Problem to solve: Return the part of the AI and jobs news roundup from "Stanford HAI Launches" to "than benchmark performance.", copied word for word.

The “Wired Belt” Prophet Says AI Could Displace 9.3 Million U.S. Jobs Within Five Years. Bhaskar Chakravorti projects $757 billion in annual income at risk, concentrated in knowledge-economy metros like San Jose. He argues tech and finance firms are redirecting resources to AI at the expense of white-collar workers, potentially destabilizing the innovation hubs that built them.
UnitedHealth Is Tracking How Much Employees Use AI Tools. Bloomberg reports the insurer monitors daily use of ChatGPT and Copilot as part of an internal transformation push. The implication goes beyond automation: it raises questions about workplace surveillance and the normalization of AI-use metrics as productivity signals.
Stanford HAI Launches Lab to Study How AI Actually Changes Work. The new AI and Organizations Lab will investigate how AI reshapes jobs, team dynamics, and organizational structures. It prioritizes human-centered research on employment shifts and equity rather than benchmark performance.

Extracted entries:
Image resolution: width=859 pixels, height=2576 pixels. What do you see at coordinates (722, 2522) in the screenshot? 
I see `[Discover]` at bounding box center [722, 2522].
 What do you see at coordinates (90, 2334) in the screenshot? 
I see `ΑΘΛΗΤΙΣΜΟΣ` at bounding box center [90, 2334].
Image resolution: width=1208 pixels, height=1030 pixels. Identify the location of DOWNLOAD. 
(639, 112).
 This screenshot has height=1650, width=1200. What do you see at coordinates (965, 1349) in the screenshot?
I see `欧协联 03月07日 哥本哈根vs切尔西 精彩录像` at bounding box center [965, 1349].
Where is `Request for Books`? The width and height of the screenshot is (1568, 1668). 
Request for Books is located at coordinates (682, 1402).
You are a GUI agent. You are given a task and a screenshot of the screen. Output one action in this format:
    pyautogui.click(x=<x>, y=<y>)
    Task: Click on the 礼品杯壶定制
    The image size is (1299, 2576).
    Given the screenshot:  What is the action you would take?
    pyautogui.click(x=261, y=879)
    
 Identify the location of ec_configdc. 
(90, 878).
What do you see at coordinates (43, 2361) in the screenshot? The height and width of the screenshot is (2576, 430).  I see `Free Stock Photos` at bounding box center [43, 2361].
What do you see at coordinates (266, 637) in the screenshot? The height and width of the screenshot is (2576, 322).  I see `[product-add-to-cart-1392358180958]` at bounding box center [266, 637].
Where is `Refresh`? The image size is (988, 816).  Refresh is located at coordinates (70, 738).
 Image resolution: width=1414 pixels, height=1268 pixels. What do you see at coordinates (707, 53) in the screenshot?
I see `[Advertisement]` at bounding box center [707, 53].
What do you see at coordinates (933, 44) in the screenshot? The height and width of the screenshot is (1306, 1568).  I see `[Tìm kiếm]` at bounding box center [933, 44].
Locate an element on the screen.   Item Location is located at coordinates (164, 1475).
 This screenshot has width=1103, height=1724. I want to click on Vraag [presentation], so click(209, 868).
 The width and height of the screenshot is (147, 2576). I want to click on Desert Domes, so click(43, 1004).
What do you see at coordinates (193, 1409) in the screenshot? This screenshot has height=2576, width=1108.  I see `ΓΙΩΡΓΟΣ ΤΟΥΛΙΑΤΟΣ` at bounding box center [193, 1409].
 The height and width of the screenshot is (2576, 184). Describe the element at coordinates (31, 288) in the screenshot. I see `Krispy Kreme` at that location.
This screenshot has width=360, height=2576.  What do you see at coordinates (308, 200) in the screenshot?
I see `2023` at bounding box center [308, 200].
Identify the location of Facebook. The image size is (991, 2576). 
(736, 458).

Task answer:
Stanford HAI Launches Lab to Study How AI Actually Changes Work. The new AI and Organizations Lab will investigate how AI reshapes jobs, team dynamics, and organizational structures. It prioritizes human-centered research on employment shifts and equity rather than benchmark performance.